His fascination with rabies, and with attempts to find a vaccine, was natural. As a child in the Jura Mountains, he had heard victims of attacks by rabid wolves screaming in agony as their wounds were cauterized with a red-hot iron. Proving a vaccine presented a problem: as he himself said, experimenting with animals was allowed, doing it with people was a crime. He was not medically trained. Nevertheless, in 1885 he used his vaccine in complete secrecy on two patients with rabies: a man who recovered and a child who died. In both cases doctors made the injections. The only records of these events are in the notebooks and correspondence. There is no question he was experimenting on humans, even before he had any success in curing the disease in animals.
Next a boy bitten by a rabid dog was brought to him; a doctor said the boy, Joseph Meister, faced certain death. Pasteur treated him, and he survived. Three months later he treated another victim, who also lived. He then announced that he had discovered a treatment for rabies in humans, based on experiments on dogs, and forestalled ethical criticisms by claiming that in his experiments he had “rendered a large number of dogs refractory after they had been bitten.”
Pasteur lied. As the notebooks show, only some 30 dogs had been studied, and a third of them had succumbed to rabies. Worse still, not one of them was treated by the method used on Meister. The question of just what made Pasteur choose the particular treatment is quite complex, but it involved a change of mind about how immunity to rabies developed. The notebooks do not reveal his thinking. Mr. Geison speaks of “a remarkable flexibility of mind in the now aging Pasteur.” But the treatment worked, and over the next 10 years some 20,000 people were treated by Pasteur’s method.
Pasteur is not attractive: aloof, gruff, authoritarian, secretive, competitive, a ruthless opponent. That, from the point of view of his science, is irrelevant. His misconduct about anthrax and rabies is much more reprehensible, though as regards rabies, perhaps he could defend himself in terms of the terrible problem of coming face to face with a dying child he thought he could help.
THIS book provides a fascinating and detailed account of much of Pasteur’s life and of French science in the last century. But its aim is wider. Mr. Geison thinks the episodes he examines have a contemporary message: Science, like any other form of culture, relies on rhetoric; objective, value-free science may be a myth. In fact, no matter how brilliant a scientist’s rhetoric, in the long run the truth will out. Social factors influence the course of science; the outcome is determined by nature.

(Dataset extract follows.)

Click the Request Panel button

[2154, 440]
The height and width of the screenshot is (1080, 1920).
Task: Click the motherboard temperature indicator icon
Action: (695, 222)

What this life of Pasteur shows is how complex, hard and imaginative scientific discovery is, and that it requires a variety of skills rarely found in one person. Mr. Geison has gone some way to deconstruct the myth of Pasteur and the belief that all of his science is pure and beautiful, but most of Pasteur’s beautiful science still shines brightly. Dishonesty is the antithesis of the scientific endeavor; yet we can be grateful to Pasteur in spite of his misdemeanors.